Extract the text of every record below line by line without altering a word, and leave the pictures out of your answer.
--- start DATASET ---
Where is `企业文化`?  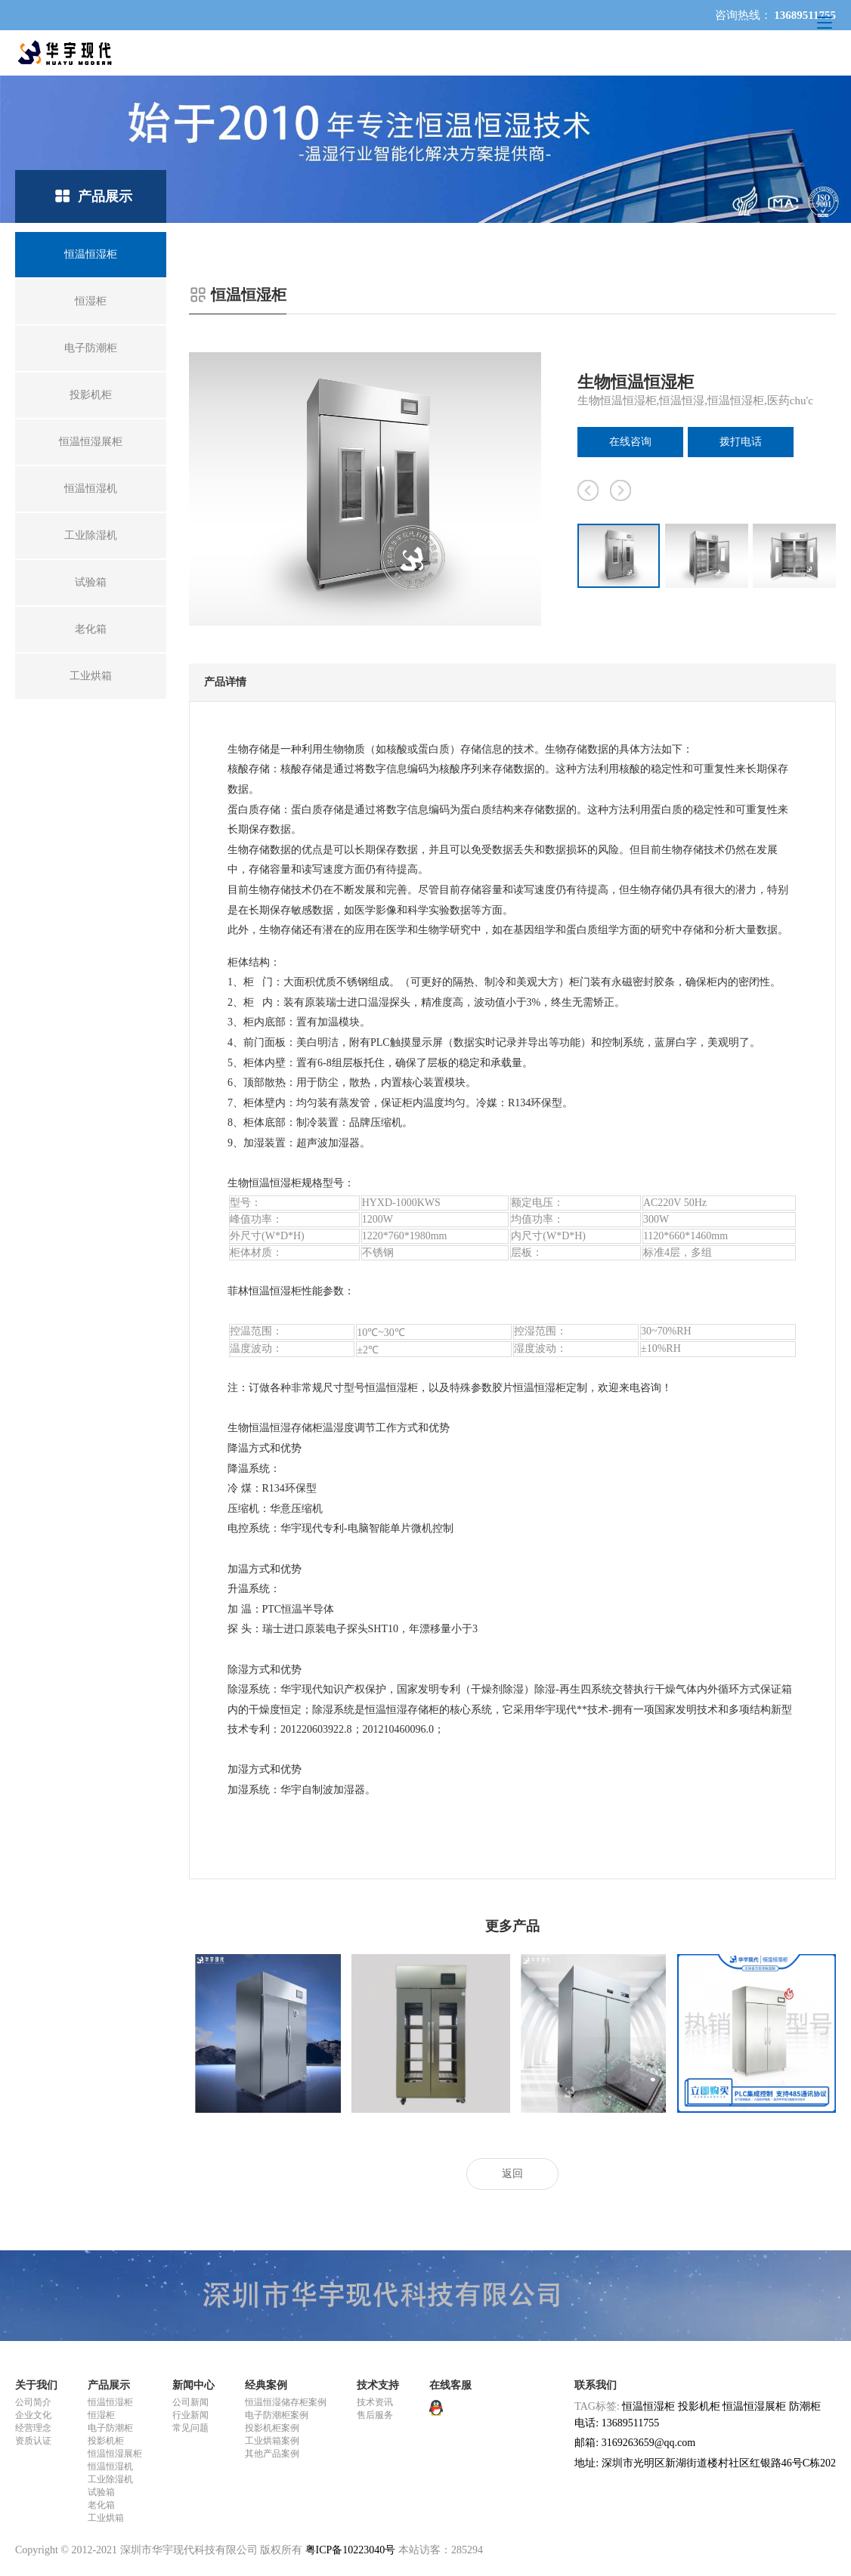
企业文化 is located at coordinates (33, 2415).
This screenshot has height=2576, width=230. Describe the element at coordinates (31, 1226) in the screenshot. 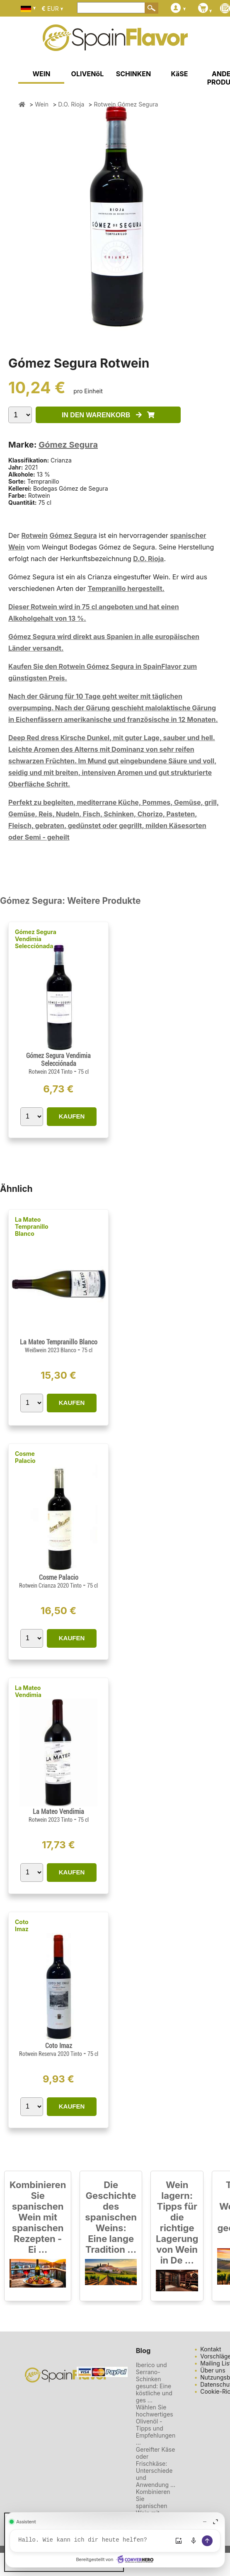

I see `La Mateo Tempranillo Blanco` at that location.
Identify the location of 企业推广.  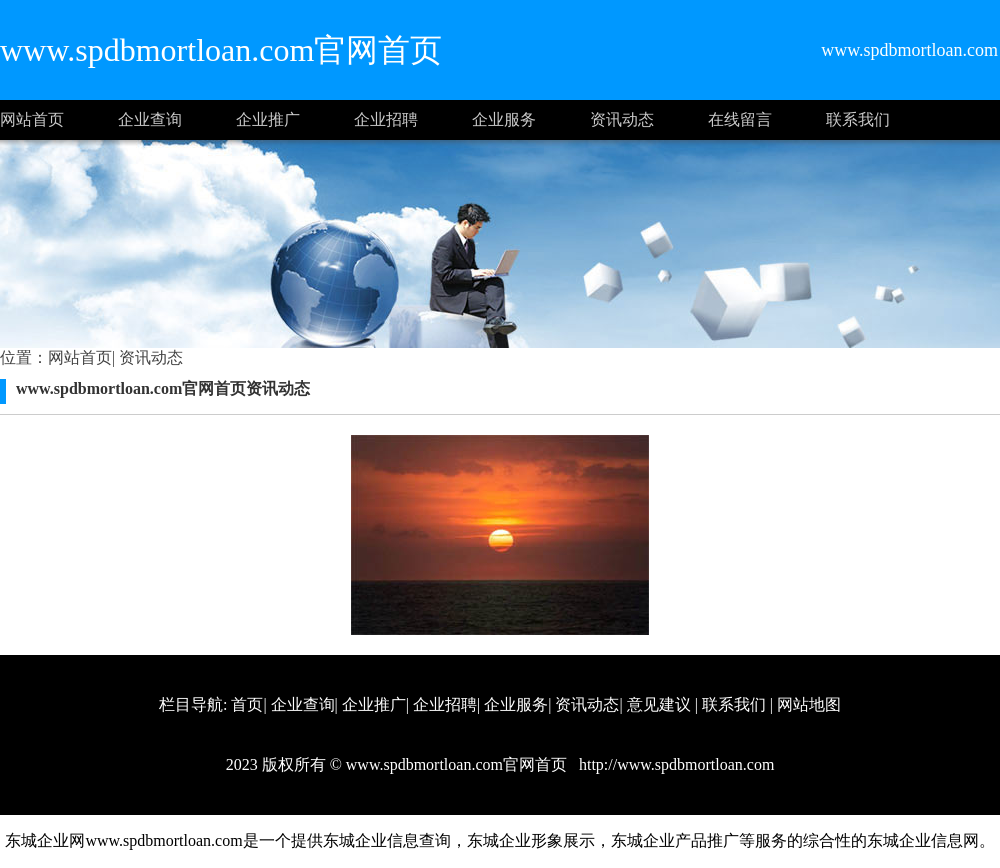
(268, 119).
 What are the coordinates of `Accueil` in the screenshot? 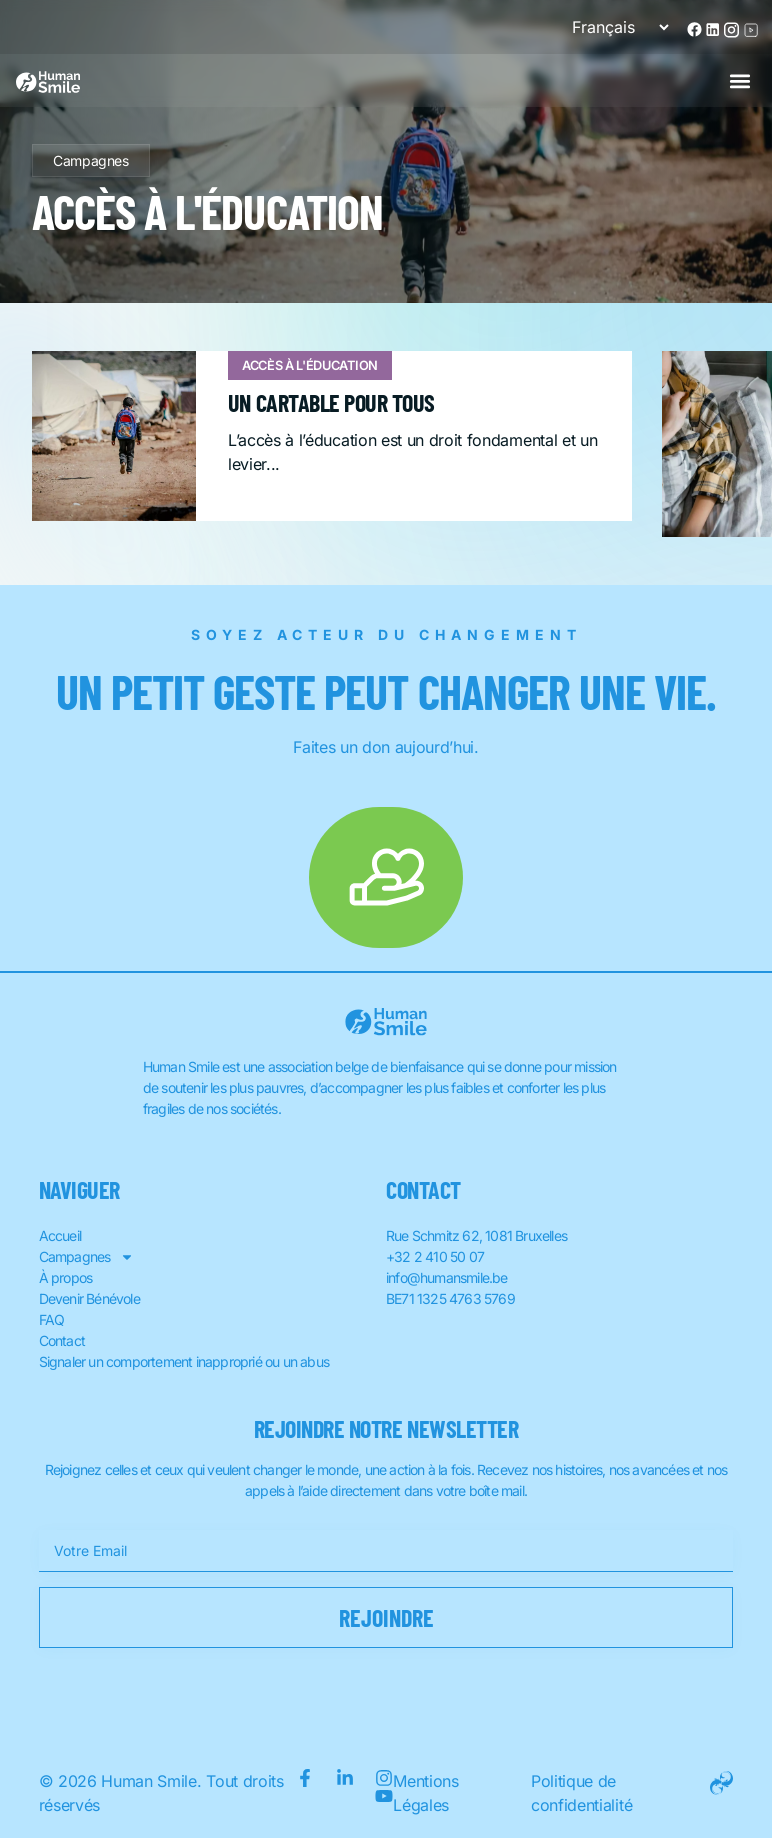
--- end DATASET ---
● ANSWER TO THIS TASK
Where is `企业文化`?  
企业文化 is located at coordinates (33, 2415).
This screenshot has height=2576, width=230. Describe the element at coordinates (31, 1226) in the screenshot. 

I see `La Mateo Tempranillo Blanco` at that location.
Identify the location of 企业推广.  
(268, 119).
 What are the coordinates of `Accueil` in the screenshot? 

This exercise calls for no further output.